In the four months he'd been gone I had talked to him every day, but I still surprised myself at how disappointed I felt contemplating the possibility that he might not be there to see me get my diploma. I knew it was a foolish pipe dream, but I hoped that maybe seeing me take that final step into adulthood might rekindle some feelings and get him to consider a reconciliation. But when he called the morning of the Friday before graduation and told me that he would have to work late into the evening and would not be able to fly out until the next day, and would have to go back mid-day Sunday, I could not make myself encourage him to do it. There was no way for him to leave Saturday morning and still make the ceremony, and it made no sense for him to go through two plane changes each way only to spend less time in Seattle than he would on the various planes.

"I'm sorry, Eddie. I really hoped I could make it out there."
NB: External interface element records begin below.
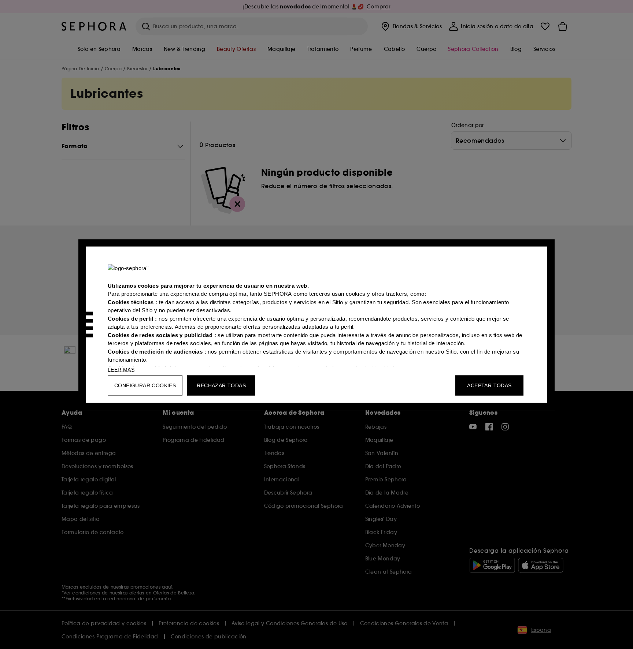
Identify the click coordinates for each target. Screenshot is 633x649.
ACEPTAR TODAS (489, 385)
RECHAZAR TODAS (221, 385)
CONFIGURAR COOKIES (145, 385)
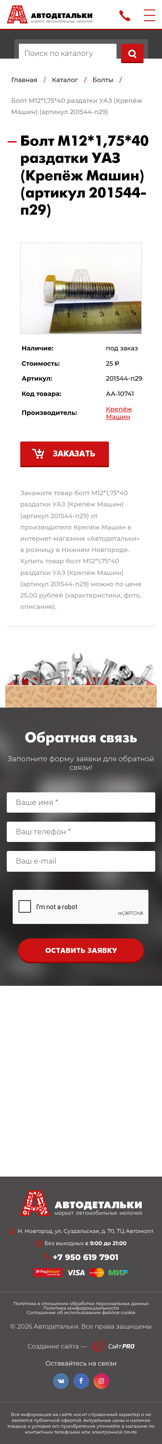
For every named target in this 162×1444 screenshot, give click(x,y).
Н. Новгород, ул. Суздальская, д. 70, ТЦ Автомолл (85, 1231)
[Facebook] (81, 1381)
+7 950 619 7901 (85, 1257)
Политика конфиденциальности (81, 1308)
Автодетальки (56, 1326)
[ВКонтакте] (61, 1381)
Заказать (74, 454)
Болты (103, 80)
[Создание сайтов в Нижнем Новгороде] (113, 1346)
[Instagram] (101, 1381)
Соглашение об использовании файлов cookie (81, 1313)
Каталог (65, 80)
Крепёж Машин (119, 413)
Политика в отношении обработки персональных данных (81, 1303)
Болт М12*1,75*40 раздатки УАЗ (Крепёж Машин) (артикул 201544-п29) (76, 106)
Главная (24, 80)
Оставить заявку (81, 950)
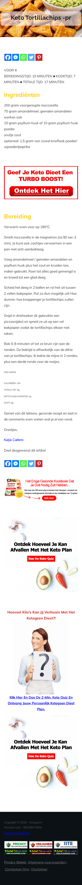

I could tell he really meant it. I was still disappointed, but I knew it wasn't his fault. "Me too, Sunshine. Everyone was looking forward to seeing you, especially me. I've really missed you. But I completely understand. I know you would be here if you could."

That night everyone who was in town went out to dinner together. We tried calling Cliff but only got his voice mail, which I figured meant that he was still at work. I left him a message asking him to call me whenever he got in, frowning when I realized how late it was out on the east coast already. We were long done with dinner and driving back to the house when he finally called, at what was 1:30 a.m. his time.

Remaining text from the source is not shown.